_DOCUMENT_
[BEGIN]
Mistakes I made as a Creative
Hi Titilayo, we got your contact through a friend. He said you are good at website content. We’ve got a brief for you. You are to create content for each of the pages. Our price is XYZ.
No Problem, Sir. I’ve got this. You’ll get your content in three days.
Anxious Titilayo responded
Titilayo is exhausted because the brief she got had little to no information.
Hence, she had to do more research. She made the drop-off and discovered she was underpaid.
Whose fault was that?
Is this you? Did I just remind you of something similar?
It’s so painful that creatives aren’t appreciated enough, especially in this part of our world.
If you think foreigners regard us too, you are wrong. My dear, they know we are undervalued so they come to us with prices we will jump on.
Interestingly, we jump.
If told to jump, we ask how high. Pathetic right?
Don’t feel bad. Every creative has gone through this stage, experts included.
Well, I made some mistakes I’m not proud of and they are not far-fetched.
- Too Forward:
I was too forward. You can’t blame me. I was in a predicament and didn’t have a job for a while.
[END]
_SOURCE EXCERPT_
[BEGIN]
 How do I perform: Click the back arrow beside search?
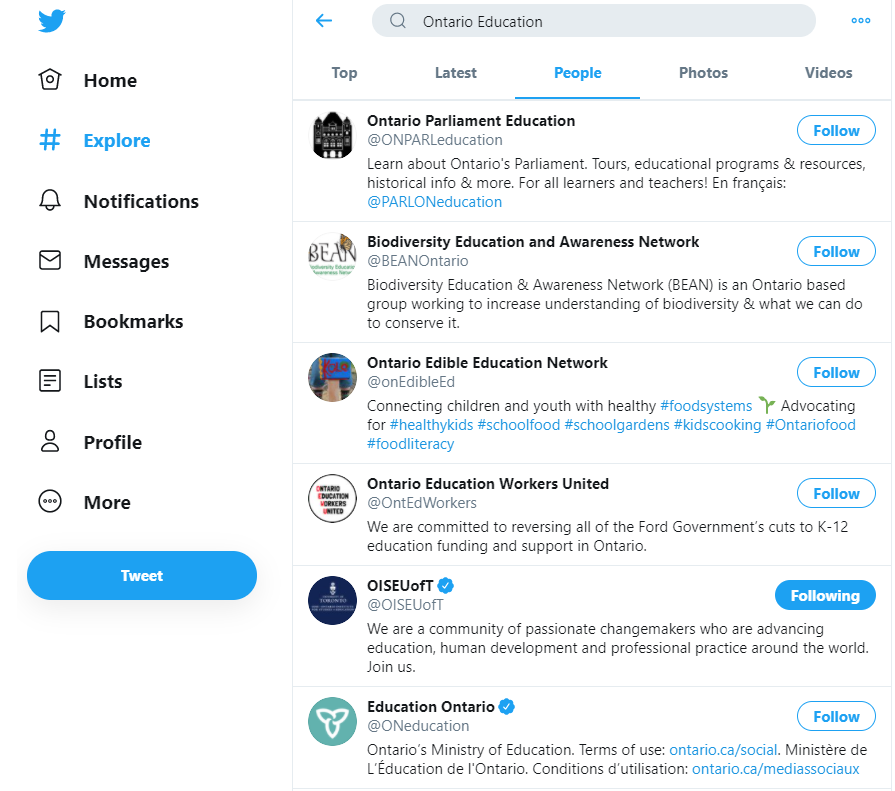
[END]
_PROBLEM STATEMENT_
Resume the blog post about mistakes made as a creative, starting right after its last sentence.

_ANSWER FOR THIS EXERCISE_
I was ready to grab the first job headed my way. The annoying thing about this is that you won’t charge them as much as you should because you just want something to tide you over.
Don’t do that. Even if you haven’t worked in a while, charge your usual fee. Money is a good motivation, don’t deceive yourself into thinking otherwise.
2. No Contract:
I was working without a contract. Comrade, you don’t want to do that.
Clients are tricky people. If you don’t have your terms and conditions fully spelt out, they’ll keep coming with corrections.
Just ask designers or web developers.
Create a contract stating how many times they can make corrections, your working hours, payment plan and when you will deliver the job.
I had the good sense to do this for a website job and got paid immediately, with no price hassling.
Those are heaven-sent clients. I begin to wonder if I should have charged more.
The point is that having a contract will set you apart from other creatives. It’s called CLASS. Own it.
Never settle. Dear creative, your price is your price.
You know why you charge that amount. Don’t let any client tell you stories that will pull your emotional strings.
I learned the hard way.
A friend told me not to settle but because I was in dire need of something tangible, I didn’t listen and it backfired. I was right back where I started.
Do not settle.
They were not there when you spent hours, and nights developing your skills.
Do they want quality work? Then they should pay for it. A win-win transaction.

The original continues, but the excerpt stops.